### Exercise
Down to the last character, transcribe every record.

Records from a data source
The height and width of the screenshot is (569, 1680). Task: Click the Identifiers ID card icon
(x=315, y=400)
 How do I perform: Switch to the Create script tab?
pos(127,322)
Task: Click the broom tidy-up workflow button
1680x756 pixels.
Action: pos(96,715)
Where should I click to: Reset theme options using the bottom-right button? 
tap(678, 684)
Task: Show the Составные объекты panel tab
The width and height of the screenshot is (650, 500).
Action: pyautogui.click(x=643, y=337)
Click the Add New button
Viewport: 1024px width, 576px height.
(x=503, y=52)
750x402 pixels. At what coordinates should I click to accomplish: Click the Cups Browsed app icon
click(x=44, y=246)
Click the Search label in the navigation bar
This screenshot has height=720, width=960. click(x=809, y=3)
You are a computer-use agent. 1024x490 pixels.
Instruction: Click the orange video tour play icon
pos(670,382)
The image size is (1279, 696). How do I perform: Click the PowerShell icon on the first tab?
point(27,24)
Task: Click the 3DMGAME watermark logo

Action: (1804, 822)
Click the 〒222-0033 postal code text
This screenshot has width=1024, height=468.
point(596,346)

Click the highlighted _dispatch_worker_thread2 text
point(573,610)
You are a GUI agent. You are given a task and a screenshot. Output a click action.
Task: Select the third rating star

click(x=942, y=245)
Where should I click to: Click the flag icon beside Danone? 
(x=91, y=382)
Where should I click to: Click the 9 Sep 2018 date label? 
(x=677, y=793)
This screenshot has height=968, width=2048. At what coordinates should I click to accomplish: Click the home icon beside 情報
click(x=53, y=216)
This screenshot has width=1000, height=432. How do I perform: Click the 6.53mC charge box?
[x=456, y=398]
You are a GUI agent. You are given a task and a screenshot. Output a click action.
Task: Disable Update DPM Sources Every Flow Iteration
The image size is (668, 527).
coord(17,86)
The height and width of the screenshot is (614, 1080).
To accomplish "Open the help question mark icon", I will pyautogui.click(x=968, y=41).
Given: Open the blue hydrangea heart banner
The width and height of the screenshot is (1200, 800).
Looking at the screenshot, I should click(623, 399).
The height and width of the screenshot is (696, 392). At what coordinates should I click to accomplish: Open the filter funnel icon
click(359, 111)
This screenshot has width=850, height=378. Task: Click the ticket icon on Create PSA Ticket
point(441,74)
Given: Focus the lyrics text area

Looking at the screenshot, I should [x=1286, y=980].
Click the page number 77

### Your solution
The height and width of the screenshot is (569, 1680). Task: Click the Identifiers ID card icon
(x=315, y=400)
 How do I perform: Switch to the Create script tab?
pos(127,322)
Task: Click the broom tidy-up workflow button
1680x756 pixels.
Action: pos(96,715)
Where should I click to: Reset theme options using the bottom-right button? 
tap(678, 684)
Task: Show the Составные объекты panel tab
The width and height of the screenshot is (650, 500).
Action: pyautogui.click(x=643, y=337)
Click the Add New button
Viewport: 1024px width, 576px height.
(x=503, y=52)
750x402 pixels. At what coordinates should I click to accomplish: Click the Cups Browsed app icon
click(x=44, y=246)
Click the Search label in the navigation bar
This screenshot has height=720, width=960. click(x=809, y=3)
You are a computer-use agent. 1024x490 pixels.
Instruction: Click the orange video tour play icon
pos(670,382)
The image size is (1279, 696). How do I perform: Click the PowerShell icon on the first tab?
point(27,24)
Task: Click the 3DMGAME watermark logo

Action: (1804, 822)
Click the 〒222-0033 postal code text
This screenshot has width=1024, height=468.
point(596,346)

Click the highlighted _dispatch_worker_thread2 text
point(573,610)
You are a GUI agent. You are given a task and a screenshot. Output a click action.
Task: Select the third rating star

click(x=942, y=245)
Where should I click to: Click the flag icon beside Danone? 
(x=91, y=382)
Where should I click to: Click the 9 Sep 2018 date label? 
(x=677, y=793)
This screenshot has height=968, width=2048. At what coordinates should I click to accomplish: Click the home icon beside 情報
click(x=53, y=216)
This screenshot has width=1000, height=432. How do I perform: Click the 6.53mC charge box?
[x=456, y=398]
You are a GUI agent. You are given a task and a screenshot. Output a click action.
Task: Disable Update DPM Sources Every Flow Iteration
The image size is (668, 527).
coord(17,86)
The height and width of the screenshot is (614, 1080).
To accomplish "Open the help question mark icon", I will pyautogui.click(x=968, y=41).
Given: Open the blue hydrangea heart banner
The width and height of the screenshot is (1200, 800).
Looking at the screenshot, I should click(623, 399).
The height and width of the screenshot is (696, 392). At what coordinates should I click to accomplish: Open the filter funnel icon
click(359, 111)
This screenshot has width=850, height=378. Task: Click the ticket icon on Create PSA Ticket
point(441,74)
Given: Focus the lyrics text area

Looking at the screenshot, I should [x=1286, y=980].
Click the page number 77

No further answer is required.